What needs to be done >>
Working through the data below, reproduce word for word the line with "Given: Toggle full screen preview icon" and every line after it, both ends included, and omit the pictures.

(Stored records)
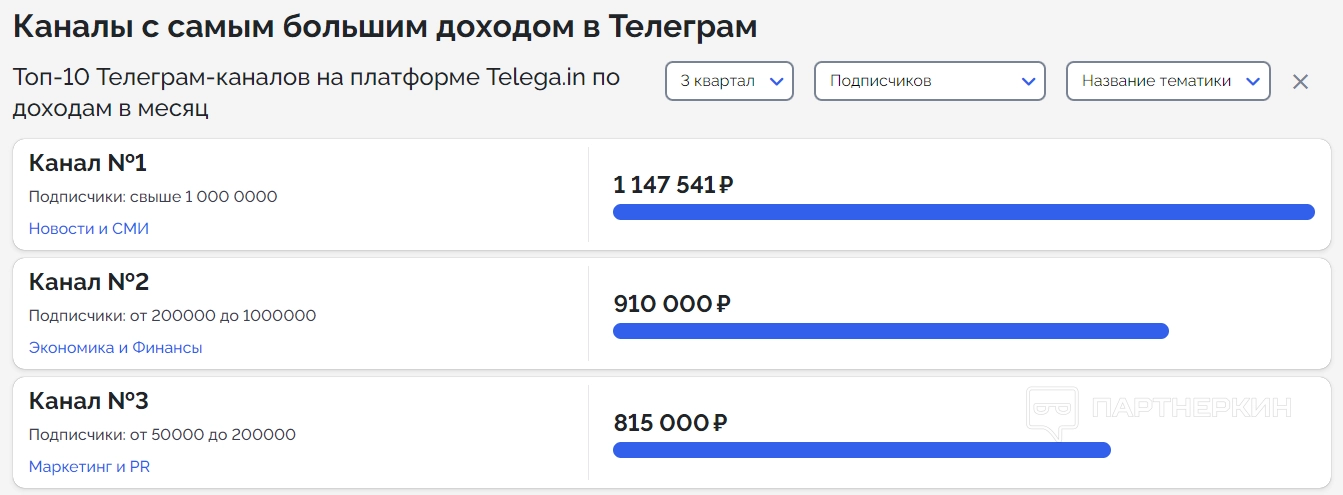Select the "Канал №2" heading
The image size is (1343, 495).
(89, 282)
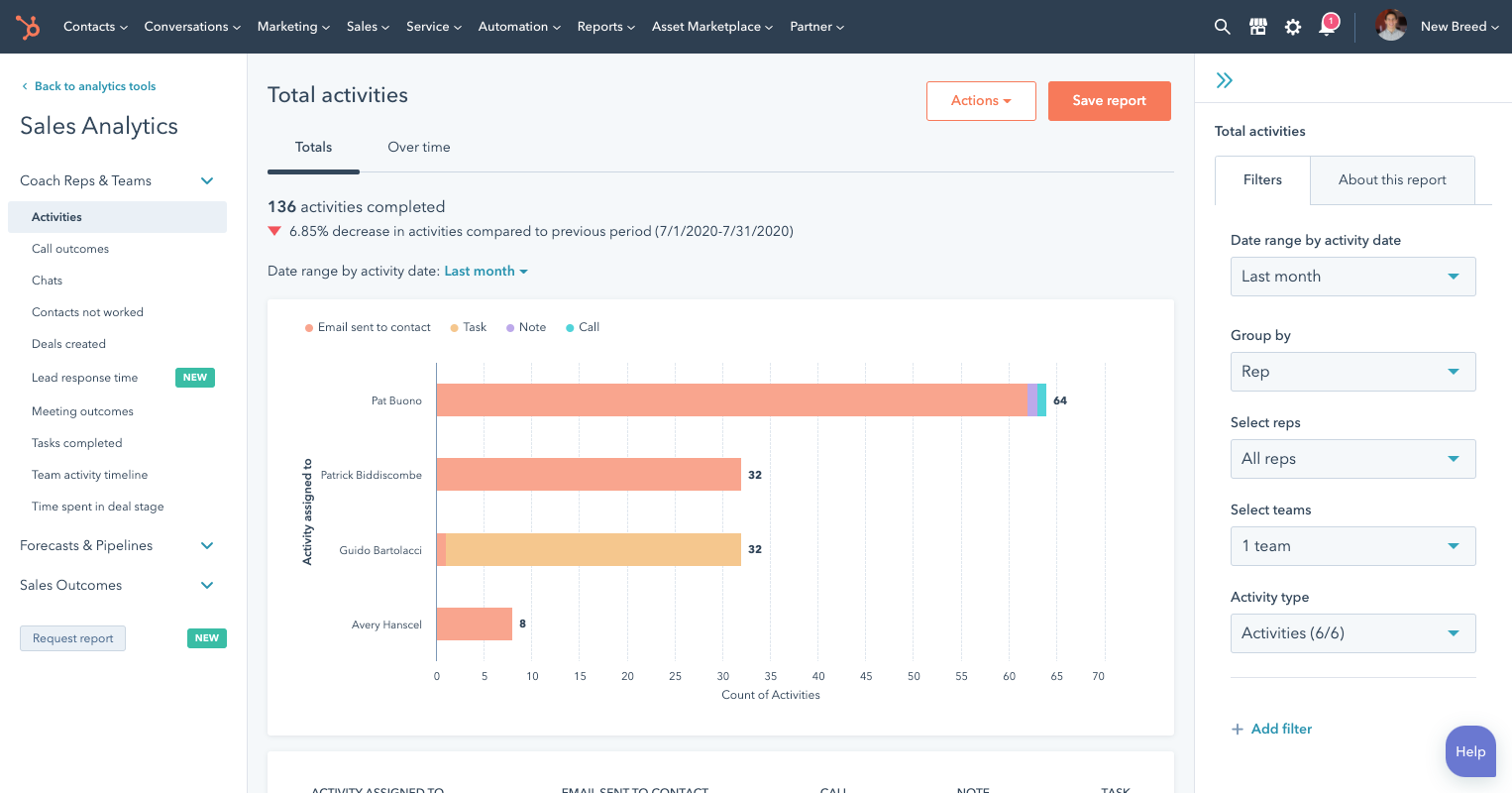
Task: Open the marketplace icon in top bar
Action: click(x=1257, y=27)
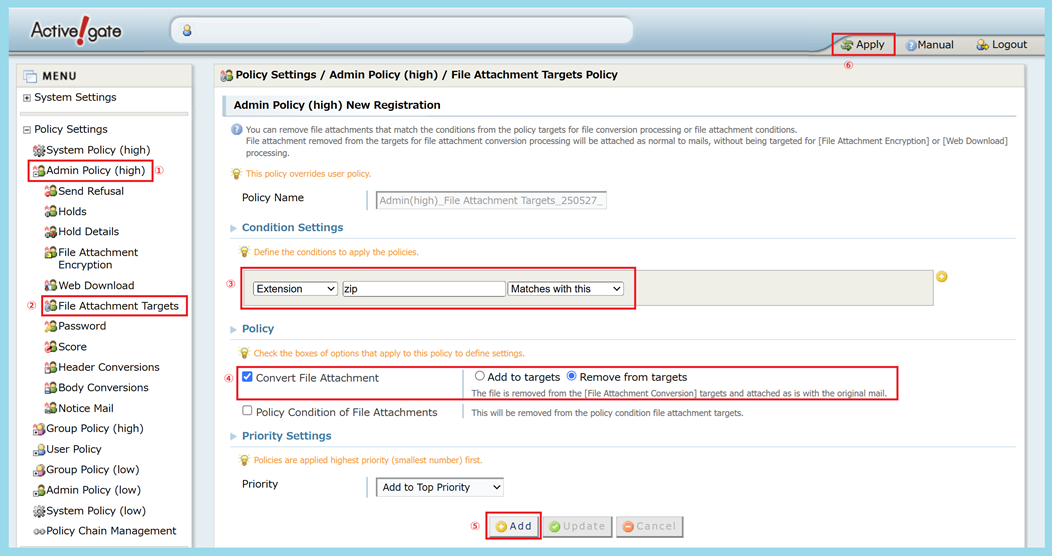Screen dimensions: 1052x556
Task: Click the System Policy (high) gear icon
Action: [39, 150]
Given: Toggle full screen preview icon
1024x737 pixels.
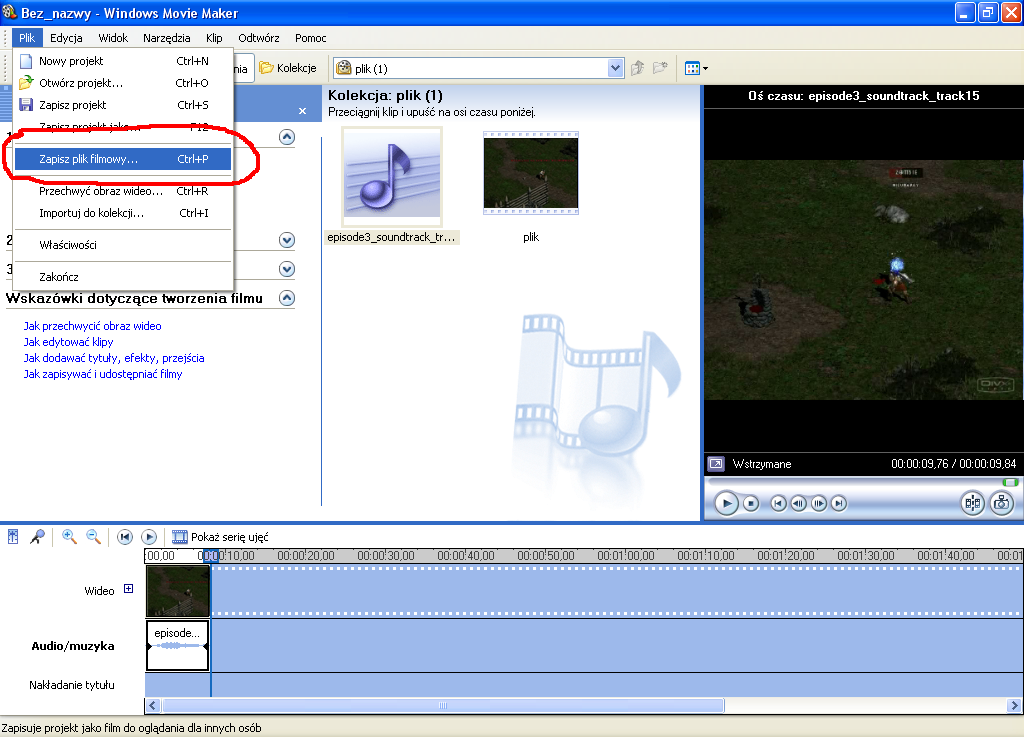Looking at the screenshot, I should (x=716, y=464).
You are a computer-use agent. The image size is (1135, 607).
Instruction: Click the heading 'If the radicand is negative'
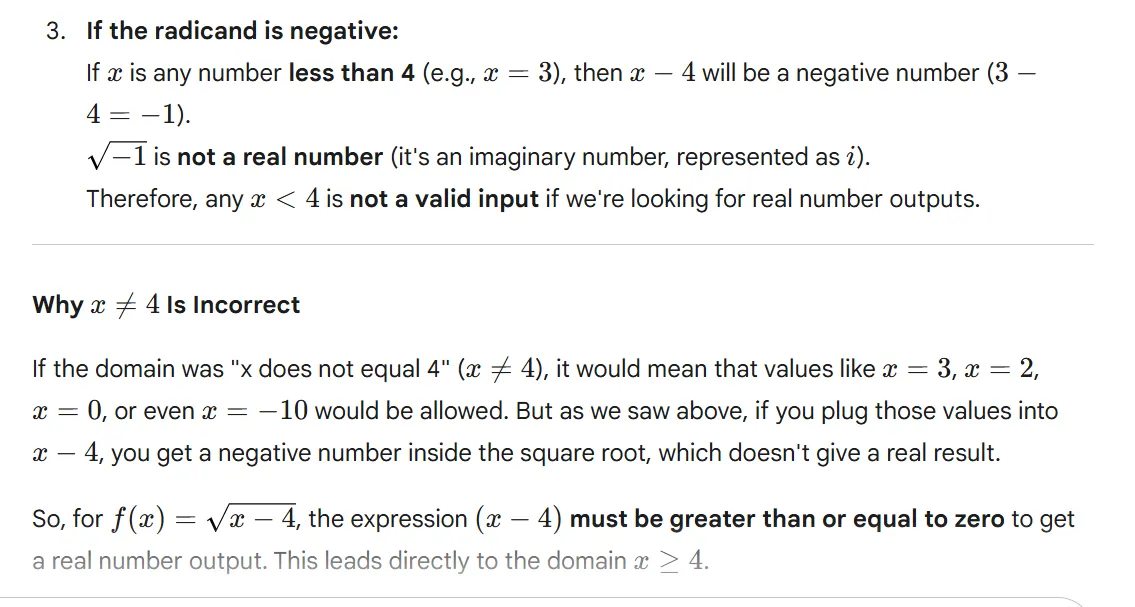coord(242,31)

Exercise answer >>
Given: Toggle full screen preview icon
1024x737 pixels.
Looking at the screenshot, I should (x=716, y=464).
You are a computer-use agent. The image size is (1135, 607).
Instruction: Click the heading 'If the radicand is negative'
coord(242,31)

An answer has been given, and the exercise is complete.